Bio infrastructure mixes cloud (scalable) and on-prem (privacy).
Training models is costly; some companies cloud-hop for credits. Inference is increasingly expensive too.

AI for Accelerating Drug Discovery

The panel discussed reversing Irum’s Law (rising drug discovery costs).
Challenges include combinatorial therapy and multi-target inhibition.
AI is used for hypothesis generation and predicting experimental outcomes.
AI may replace some experimental work, boosting iteration speed.
Surprising Insight: Only ~10% of drugs entering the clinic succeed—improving this is AI’s big opportunity.
The future lies in causal biology—differentiated hypotheses via mechanistic insights.
AI also helps in clinical ops: patient selection, endpoints, data management.
New architectures include flow matching, agentic systems, RL, and chain-of-thought reasoning.
Fragmented data across stages limits end-to-end modeling; bridging these gaps could drive the next wave.
Pharma’s in vivo/in vitro data is valuable for improving translation.
Surprising Insight: Biotech “sells hope” to pharma, pharma to patients, investors buy hope—this drives business models.
Some startups sell predictions (anti-hope) vs. molecules (hope).
Hype is seen as necessary to attract capital and talent.
Should vertical AI tools build pipelines (“platform envy”) or stay focused and share in upside?

Longevity – Hype vs. Reality

Longevity focuses on aging drivers, not just disease prevention.
Hallmarks include mitochondrial dysfunction and chronic inflammation.
Factions focus on specific aging mechanisms (e.g., mitochondria, immune).
Measuring dysfunction is tough outside research settings.
Defining “health span” shapes longevity goals.
The space has evolved from cosmetic/optimization to biochemistry-based interventions.
Surprising Insight/Debunking: Brian Johnson’s N=1 experiments are viewed skeptically; epigenetic clocks have high variability.
Interventions like NAD, metformin, rapamycin, fasting are unproven for lifespan extension.
Uncontrolled self-experimentation may have unknown harms.
Antioxidants could worsen some cancers in mice.
Surprising Insight: Plasma exchange therapy shows promise in mice but isn’t practical/safe for humans.
Validated biomarkers remain the standard; most physicals miss deeper aging indicators.
Biomarkers help both stratify patients and track intervention impact.
Best validated interventions: eat less, sleep more, be happy, exercise.
Fasting is a consistent positive signal.
GLP-1s could be a “miracle drug” for longevity, pending long-term studies.
Mother–daughter asymmetry shows rejuvenation is biologically possible and worth studying.

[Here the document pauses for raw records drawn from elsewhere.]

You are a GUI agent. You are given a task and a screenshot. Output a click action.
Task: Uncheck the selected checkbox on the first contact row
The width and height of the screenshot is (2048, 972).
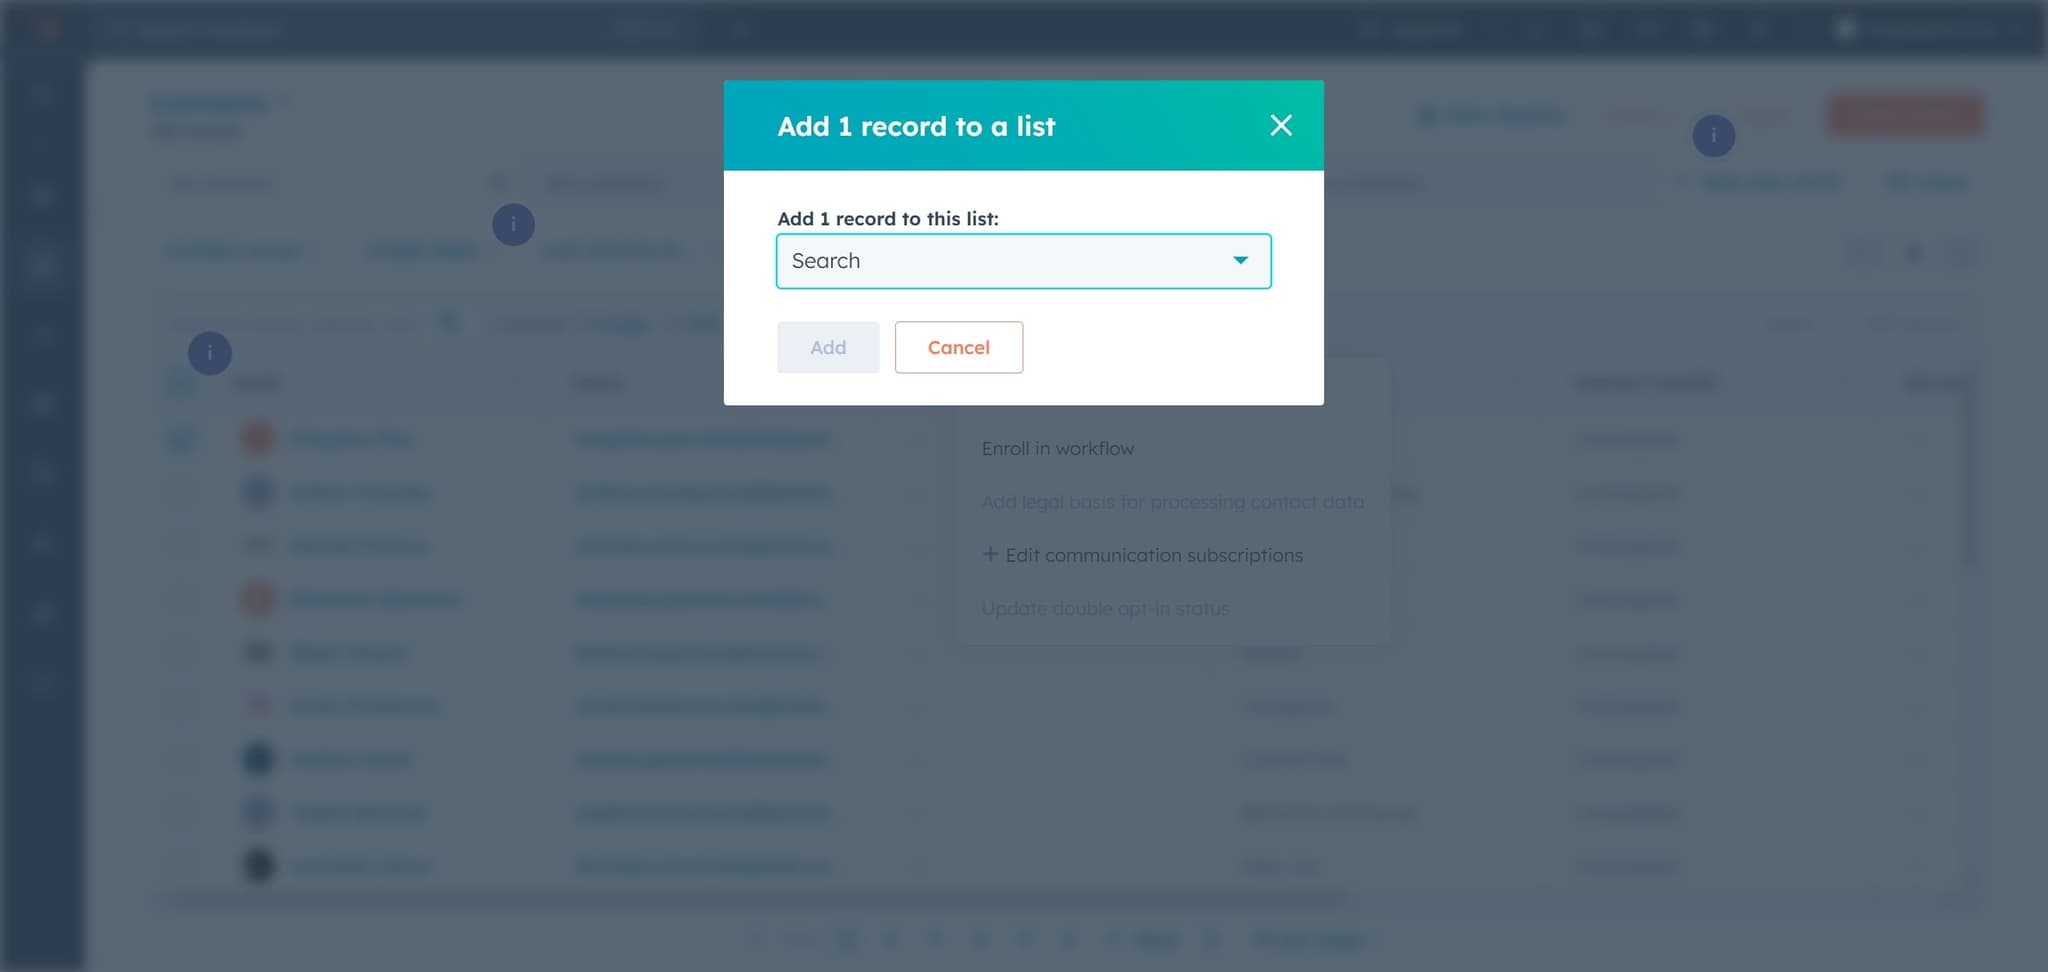pyautogui.click(x=181, y=438)
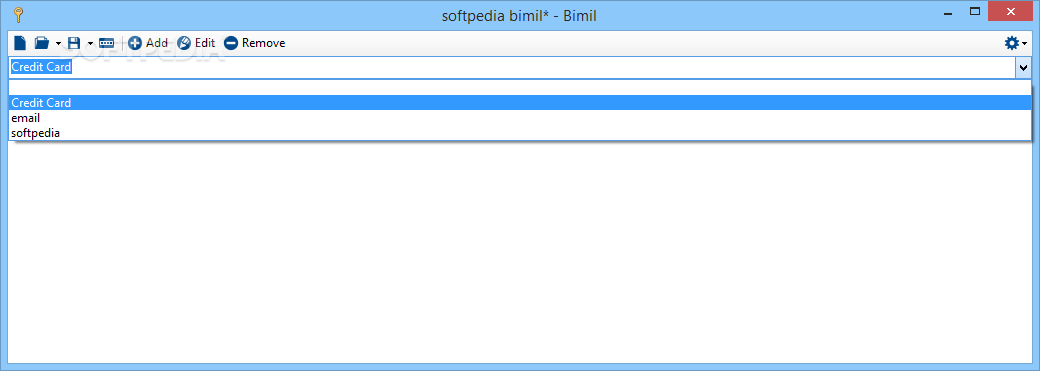Select the Credit Card entry in the list
The width and height of the screenshot is (1040, 371).
point(519,103)
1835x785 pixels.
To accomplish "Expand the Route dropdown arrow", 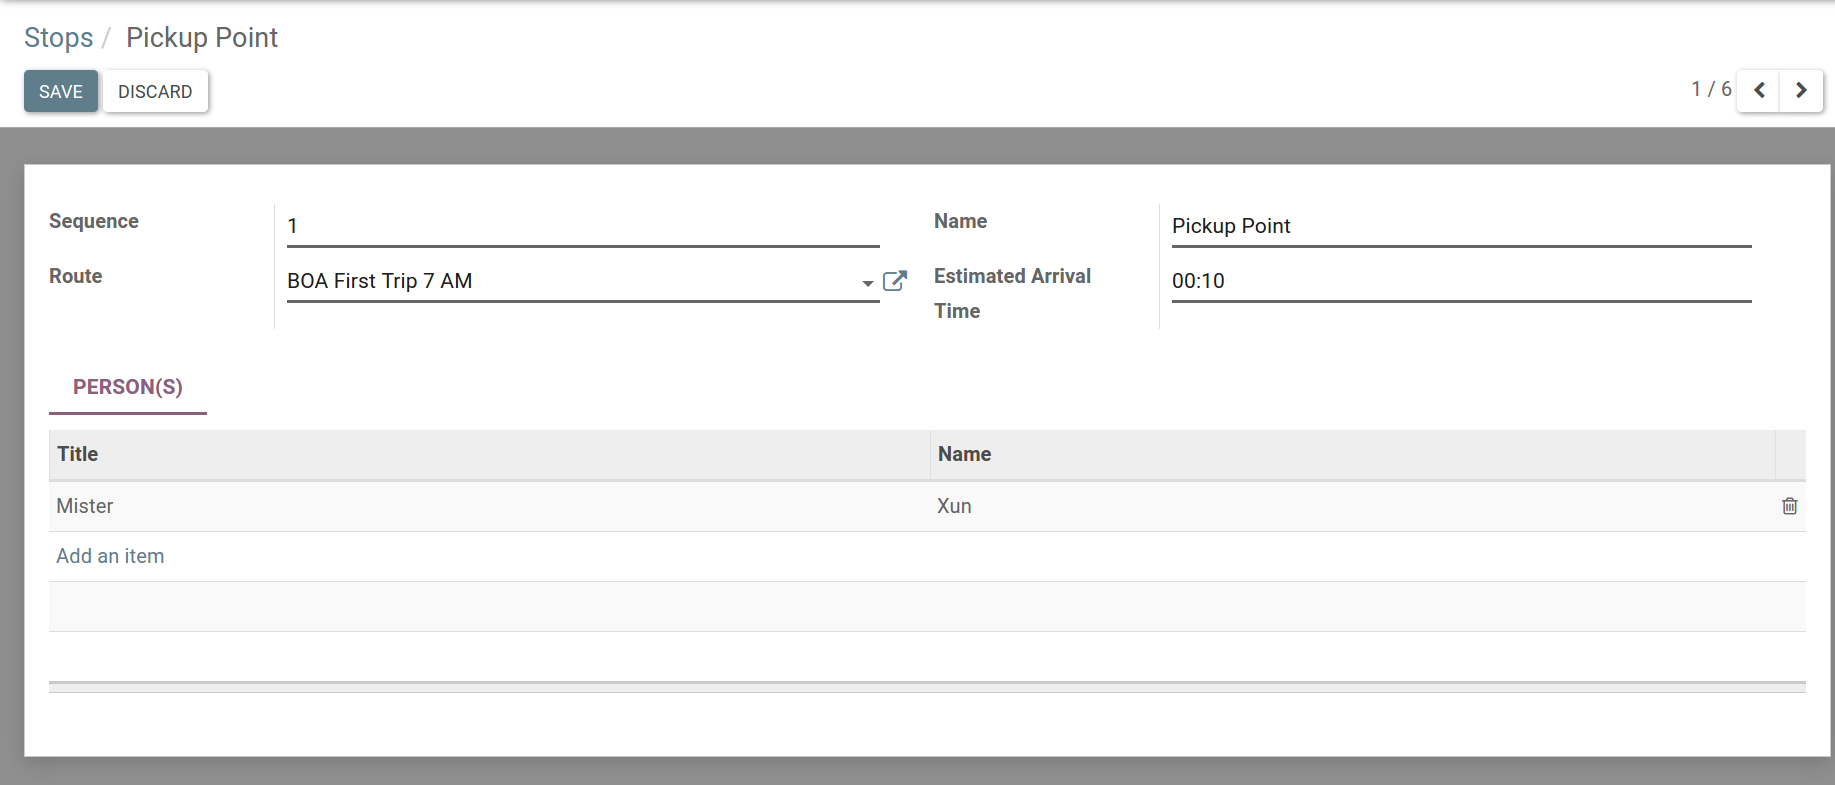I will (x=867, y=283).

Starting a Company as a PhD

Surprising Insight: Great academics often make weak founders; bold simplification is punished in academia but necessary in startups.
Startups require prioritization, speed, and clarity.
Choose the right seed investor, not the first.
Bootstrapping can prove pull before raising.
Serendipitous conversations lead to funding opportunities.
Startup law firms can defer fees and provide crucial early help.
Trust and team empowerment are critical.
University IP can be a landmine—build off-site, license when needed.
Cofounder questionnaires help surface conflicts early.
Biotech companies tend to delay hiring GCs until IPO stage or regulatory complexity arises.
Academic rigor (p-values, caveats) must give way to rapid, imperfect action.
Simplifying your pitch is essential.
Conviction comes from personal connection to the problem and end user.
Surprising Insight: Standard startup structures (stock, boards, investor terms) exist for a reason—over-customization creates drag.
Legal simplicity allows focus on harder problems.